The number of New Jersey’s biotechnology and life sciences companies is growing rapidly with the number of start-up, small, mid-size and fully integrated companies tripling in the past decade.

“As this survey demonstrates, with each year, New Jersey’s growing bio-technology industry becomes even more important to the State’s social and economic viability,” says Angie McGuire, acting chief of the Office of Economic Growth. “Recognizing this, our Economic Growth Strategy includes a significant emphasis on attracting and helping biotechnology companies to grow and prosper, which will help New Jersey maintain its position as a leader in the life sciences.”

With the fourth largest public company cluster, New Jersey remains a “hotbed” for biotechnology. In responding to questions that look at why companies locate and remain in New Jersey, a total of 96 percent of responding companies indicated that there are sufficient managerial personnel and 88 percent believe there is sufficient scientific personnel to meet their needs.

The overwhelming majority, 74 percent, also believe that there is opportunity for strategic collaborations with academic institutions and other industry laboratories within the state. Sixty-one percent of the respondents also indicated that New Jersey State Government provides an environment that supports and promotes the industry; a measure that has increased with each survey since 2003. The response was attributed to several programs, including the Tax Credit Transfer Program that allows companies that are not making a profit to sell Net Operating Losses, a strong network of business incubators and the sufficient venture capital to support the growth of the industry. Cited VC programs included the Garden State Life Sciences Venture Fund, which was proposed to the state government by BioNJ.

As the biotech industry evolves, mergers and acquisitions (M&A) are gaining more prominence.

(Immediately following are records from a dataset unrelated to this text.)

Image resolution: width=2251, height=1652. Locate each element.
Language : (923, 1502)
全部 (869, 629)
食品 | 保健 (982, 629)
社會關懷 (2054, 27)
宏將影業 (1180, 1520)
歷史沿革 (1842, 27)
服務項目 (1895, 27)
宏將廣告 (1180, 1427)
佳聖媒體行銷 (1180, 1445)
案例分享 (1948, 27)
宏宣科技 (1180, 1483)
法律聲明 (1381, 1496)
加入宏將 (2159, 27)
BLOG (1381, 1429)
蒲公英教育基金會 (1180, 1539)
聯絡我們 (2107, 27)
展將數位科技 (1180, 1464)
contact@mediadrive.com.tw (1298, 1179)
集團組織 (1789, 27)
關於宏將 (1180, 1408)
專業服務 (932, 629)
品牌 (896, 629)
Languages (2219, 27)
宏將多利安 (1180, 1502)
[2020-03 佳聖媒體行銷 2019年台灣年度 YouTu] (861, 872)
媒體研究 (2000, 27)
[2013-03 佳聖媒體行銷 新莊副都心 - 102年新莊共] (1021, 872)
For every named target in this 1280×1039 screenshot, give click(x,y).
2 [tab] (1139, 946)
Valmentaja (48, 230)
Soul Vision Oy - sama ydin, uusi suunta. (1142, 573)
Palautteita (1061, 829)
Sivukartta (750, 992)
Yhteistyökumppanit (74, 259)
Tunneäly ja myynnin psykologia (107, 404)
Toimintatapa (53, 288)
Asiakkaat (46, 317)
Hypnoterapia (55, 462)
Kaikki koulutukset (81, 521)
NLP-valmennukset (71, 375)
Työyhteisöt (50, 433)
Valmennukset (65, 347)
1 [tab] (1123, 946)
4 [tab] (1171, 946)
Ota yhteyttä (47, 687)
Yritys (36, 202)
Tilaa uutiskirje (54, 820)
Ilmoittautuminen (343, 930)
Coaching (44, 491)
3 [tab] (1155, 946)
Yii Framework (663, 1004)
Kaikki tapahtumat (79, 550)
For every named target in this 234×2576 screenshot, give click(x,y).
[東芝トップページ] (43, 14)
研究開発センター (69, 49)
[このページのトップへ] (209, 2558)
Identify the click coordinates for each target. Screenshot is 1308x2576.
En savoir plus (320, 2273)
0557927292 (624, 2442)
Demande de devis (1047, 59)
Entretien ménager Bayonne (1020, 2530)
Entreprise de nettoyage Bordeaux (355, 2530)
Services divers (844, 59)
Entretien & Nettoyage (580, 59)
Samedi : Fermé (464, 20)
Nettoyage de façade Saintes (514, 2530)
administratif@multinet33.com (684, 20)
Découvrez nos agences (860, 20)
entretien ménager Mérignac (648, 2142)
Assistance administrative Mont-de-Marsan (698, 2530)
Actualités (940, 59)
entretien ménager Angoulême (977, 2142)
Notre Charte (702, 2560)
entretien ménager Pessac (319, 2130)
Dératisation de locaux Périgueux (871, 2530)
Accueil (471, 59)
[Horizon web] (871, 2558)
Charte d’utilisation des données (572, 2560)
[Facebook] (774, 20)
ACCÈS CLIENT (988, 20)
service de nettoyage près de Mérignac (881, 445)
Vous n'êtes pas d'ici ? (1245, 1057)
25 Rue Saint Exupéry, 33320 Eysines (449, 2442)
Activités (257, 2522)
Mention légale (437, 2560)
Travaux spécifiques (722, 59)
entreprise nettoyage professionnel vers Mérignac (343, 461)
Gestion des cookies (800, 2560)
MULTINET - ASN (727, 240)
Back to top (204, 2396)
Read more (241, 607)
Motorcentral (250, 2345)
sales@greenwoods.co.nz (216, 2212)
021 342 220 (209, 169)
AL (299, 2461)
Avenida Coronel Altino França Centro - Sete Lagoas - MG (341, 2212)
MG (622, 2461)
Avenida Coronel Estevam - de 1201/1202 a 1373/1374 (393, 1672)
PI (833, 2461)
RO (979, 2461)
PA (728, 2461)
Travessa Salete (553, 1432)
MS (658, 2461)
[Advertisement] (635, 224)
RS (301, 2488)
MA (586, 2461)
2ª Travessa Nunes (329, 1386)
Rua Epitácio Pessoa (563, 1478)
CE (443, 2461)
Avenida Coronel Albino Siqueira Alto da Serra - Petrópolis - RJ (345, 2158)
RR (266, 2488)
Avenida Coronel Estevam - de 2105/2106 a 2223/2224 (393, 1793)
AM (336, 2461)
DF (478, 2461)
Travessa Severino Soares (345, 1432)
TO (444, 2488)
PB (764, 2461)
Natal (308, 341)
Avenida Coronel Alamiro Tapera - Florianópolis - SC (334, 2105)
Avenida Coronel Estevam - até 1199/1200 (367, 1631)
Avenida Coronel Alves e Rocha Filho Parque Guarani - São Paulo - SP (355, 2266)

Celgene’s $2.7 billion acquisition of oncology-focused Pharmion Corporation was the third largest biotech M&A transaction announced in 2007. Also representing New Jersey was Ikaria’s $670- million acquisition of INO Therapeutics, Glaxo SmithKline’s $1.65- billion acquisition of Reliant Pharmaceuticals, Reckitt Benckiser’s $2.2-billion acquisition of Adams Respiratory Therapeutics and the $370-million acquisition of Esprit Pharma by Allergan, Inc.

According to Keith Brownlie, Life Science Partner at Ernst & Young, “The convergence of the biotech and pharmaceutical industries will continue unabated in 2008 and beyond. The majority of the M&A activities will occur between pharmaceutical/large biotech companies and innovative emerging companies that have broadly exploitable platform technologies or with biotech companies that have achieved clinical proof of concept of a product candidate. This will be a boon for New Jersey’s biotechnology industry.”